A hammer, car, server rack, phone, book, camera, or computer may be valuable, dangerous, beloved, expensive, or historically important. Destroying it may harm the owner, the archive, the project, the community, or the field that depends on it. But the tool itself is usually not harmed in the Modal Path Ethics sense. A simple tool alone has no coherent future of its own being narrowed. The harm passes to its relation, use, memory, dependence, or replacement cost instead.

A record is not the same as the locus recorded.

A photograph of a person is not that person. A language archive is not the living language. A backup is not automatically the continuing agent. A museum display is not the culture it preserves. Records are typically just trace, which matter because they can preserve access, memory, warning, repair, and future knowledge. But preservation of evidence should not be confused with preservation of the original locus.

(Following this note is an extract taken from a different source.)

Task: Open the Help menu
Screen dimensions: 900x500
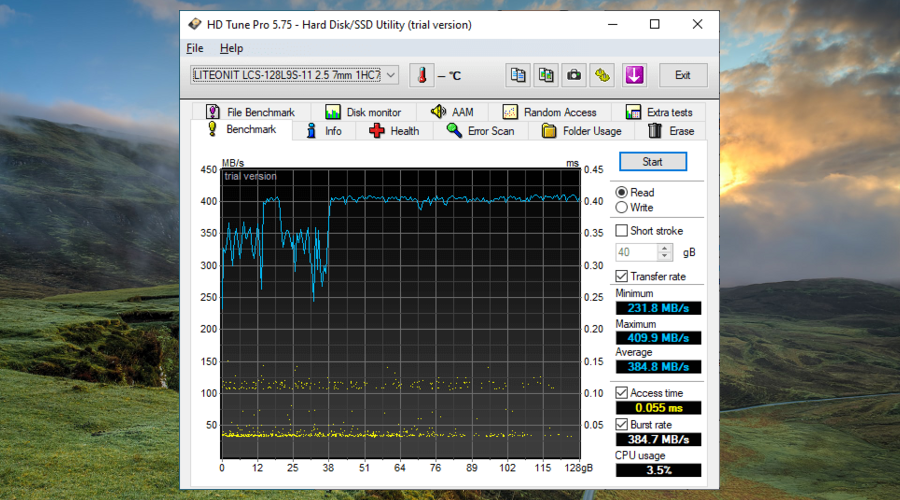Action: pos(231,48)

A corpse is not the same locus as the living person.

The person’s living continuance has entirely closed. But this also does not make the body morally irrelevant. The corpse remains part of the field: grief, dignity, ritual, evidence, memory, family relation, forensic truth, religious practice, and public trust may all pass through how the body is treated. Desecration can harm the living field and violate the dignity-structure attached to the dead person’s former locus. But the corpse is not the still-living locus.

A single state is not usually a locus.

Pain, joy, fear, memory, hunger, desire, and attention are all states of loci. They matter because they occur inside of continuance. Pain is morally serious because it narrows, burdens, signals damage, or becomes part of a locus’s path, but the pain itself is not usually the locus; the suffering being is.

A fiction is not an extant person.

Bruce Wayne is not an extant human being in our world. We do not need to rescue Commander Shepard from Bioware. We do not owe Gotham municipal reform. But a fictional structure can become a real cultural field-object, and sometimes a cultural field-locus, when it has continuity, transmission, shared meaning, social force, and downstream effects in our extance. This is not the same thing as the fictional locus, which is itself not extant. Batman is not real as a man. The Batman is real as a symbol acting on us.

A brand, meme, doctrine, or symbol is not automatically a locus.

Most slogans are just slogans. Most brands are not coherent moral patients. Still, some shared symbols become active field-objects with continuity, memory, social uptake, institutional force, imitation paths, and repair or distortion effects. The question is not whether the symbol has feelings. It does not. The question is whether it functions on its own as a continuing structure in extance that opens and closes futures for other loci.

A replacement is not automatically the same locus.

A perfect copy may preserve pattern while severing continuity. A restored file, cloned body, copied mind, re-created timeline, or reconstructed archive may be morally important, but replacement is not repair by default. If the original continuance closed, the new instance may be a new locus arranged to imply the old history. That new locus can matter, and it may deserve care. But it does not erase the closure of the prior one.


So the rule is simple:

Not everything real is an extant locus.

Not everything that matters is a locus.

Not everything that is not a locus is morally irrelevant.

Modal Path Ethics does not ask us to worship every object, possibility, category, symbol, copy, corpse, or record. It asks us to describe the field honestly. Where there is coherent continuance, vulnerability, and reachable future-structure, locus analysis begins. Where there is not, the thing may still matter morally while not being a locus, through its relation, evidence, memory, use, danger, or dependence.

The first mistake is treating “not a locus” as “nothing.”

The opposite mistake is treating “morally relevant” as “a locus.”